A sessão marcou uma “manobra” dos deputados para que o Senado Federal, embora precise analisar novamente o tema, não tenha a palavra final do texto. O movimento amplia o controle dos deputados sobre a proposta e pode blindá-la de futuras desidratações, mas tende a atrasar a tramitação no parlamento.
No mercado, embora o texto tenha agradado investidores, o risco de novos reveses refletiu no comportamento das ações do setor negociadas na B3, nesta quinta-feira (12). Os papéis da Sabesp (SBSP3) recuaram 3,35%, precificadas em R$ 59,44. Tombo ainda maior foi observado nas ações da Copasa (CSMG3), que encerraram o dia em baixa de 4,99%, cotadas a R$ 66,12.
Para que o texto avance, ainda é necessária a conclusão da votação dos destaques no plenário da Câmara. Depois, ele ainda precisa passar por análise dos senadores, que haviam discutido o tema por outro projeto de lei. Se for modificado, o texto volta para as mãos dos deputados.

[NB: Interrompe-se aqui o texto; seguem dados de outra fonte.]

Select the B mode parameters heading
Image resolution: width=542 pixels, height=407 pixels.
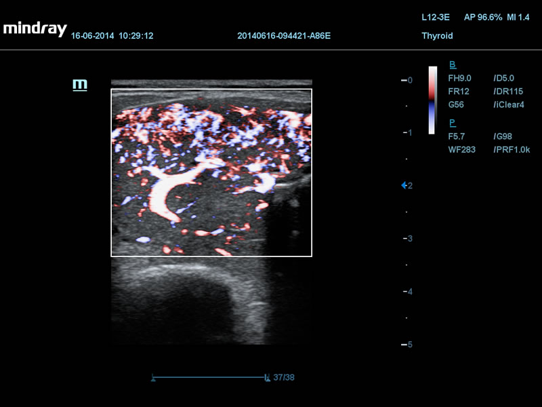coord(453,65)
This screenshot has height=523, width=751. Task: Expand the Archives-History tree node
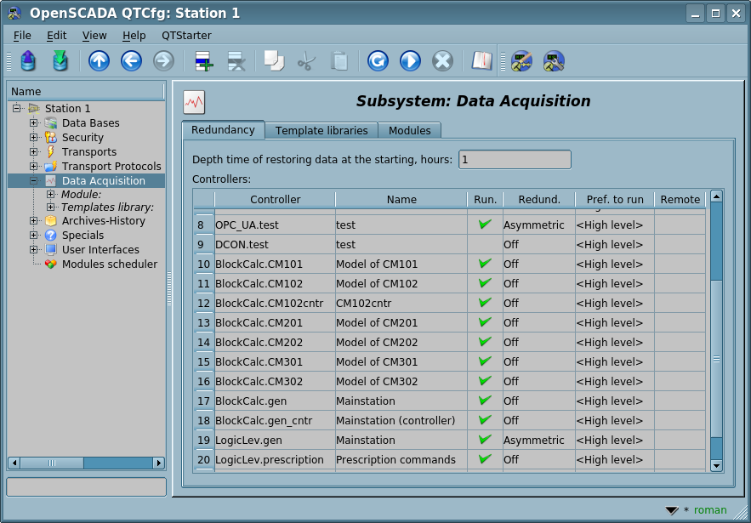coord(34,221)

Enquanto ainda se esperam os movimentos dos congressistas, analistas políticos já desenham possíveis cenários para a proposta. Entram nos cálculos as expectativas para a reação dos senadores e como seria a tramitação, na casa, de um texto mais duro do que o escolhido alguns meses atrás.
Durante a sessão de ontem, o relator do projeto de lei, deputado Geninho Zuliani (DEM-SP), e líderes partidários do DEM e do PP costuraram um movimento para não votar o texto advindo do Senado.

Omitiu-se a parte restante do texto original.